--- Start of Passage given ---
Generic Extractors

Overview

Generic extractors fill the gaps between named scrapers. When the site you need isn't in the catalog yet - niche marketplaces, regional retailers, internal portals - these two scrapers let you describe the page yourself and we run the extraction.

generic-extractor takes a CSS-selector schema (or our auto-detection) and returns the parsed values. email-extractor is purpose-built for one common task: pulling every email address visible on a page, regardless of how the page hides them (mailto links, plain text, slightly-obfuscated patterns like name [at] domain.com).

Common use cases:

Long-tail catalog ingestion: drop a schema for a regional retailer, run nightly imports without us shipping a dedicated scraper for it.
Lead generation: walk a list of company websites, run email-extractor, build a contactable prospect list (subject to your jurisdiction's outbound-email rules).
Research pipelines: extract structured fields (titles, headings, meta) from any page for downstream NLP - useful when you need normalised input from heterogeneous sources.
--- End of Passage given ---
### Exercise task
Pick up the generic extractors overview above after its last line and carry it forward.
--- Start of Data section ---
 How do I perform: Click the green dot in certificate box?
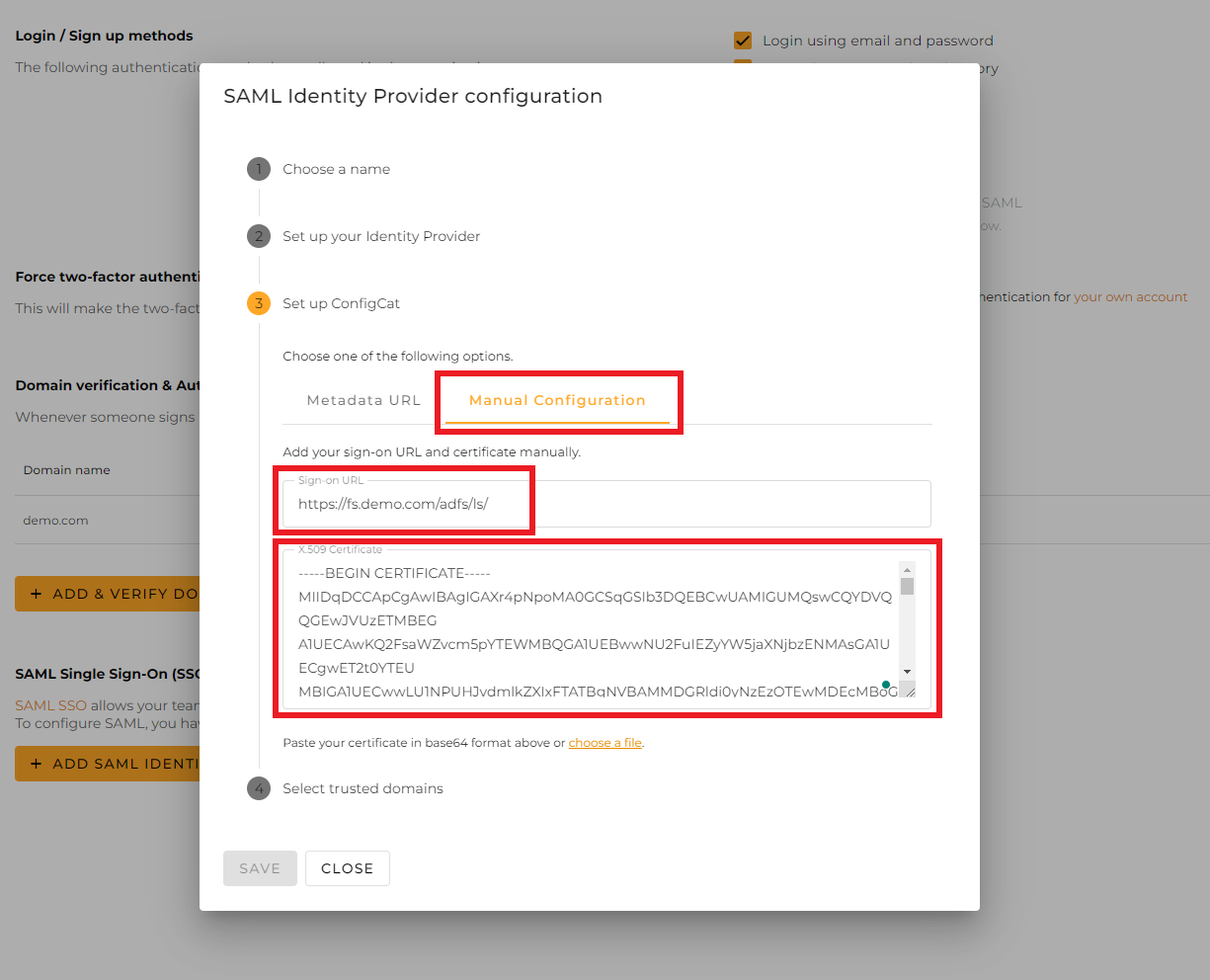click(886, 685)
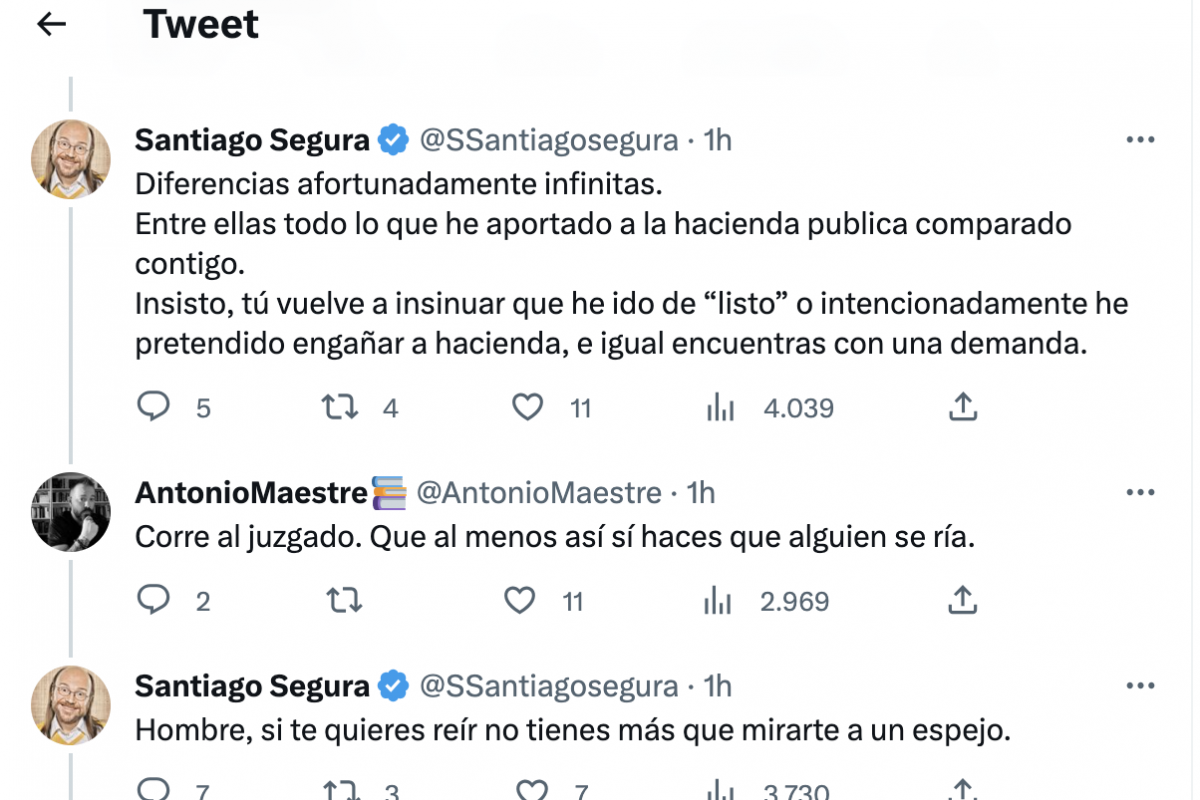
--- End of Data section ---
### Answer to the task
Site monitoring: define a schema once, monitor a competitor's pricing or copy changes by diffing the parsed JSON over time.

Both scrapers ride the same anti-bot, residential-routing, and JS-rendering stack as the named scrapers - so the auto-detection works on JS-heavy SPAs without you wiring up a separate browser. If a target needs a dedicated parser eventually, the schema you wrote is a good handoff document for our scraper team.

Two universal building blocks - one for arbitrary structured extraction, one for the always-needed task of pulling emails. Use these when there's no named scraper for the site you care about.

Generic Extractor - schema-driven HTML extractor. Pass selectors, get back structured JSON.
Email Extractor - pulls every email address visible on a page.

Example call

Below: a generic-extractor call against Stack Overflow's homepage. With no schema specified, the scraper returns auto-detected metadata - page title, language, and headings grouped by level. Pass a custom selectors object (see the full reference) to extract specific fields.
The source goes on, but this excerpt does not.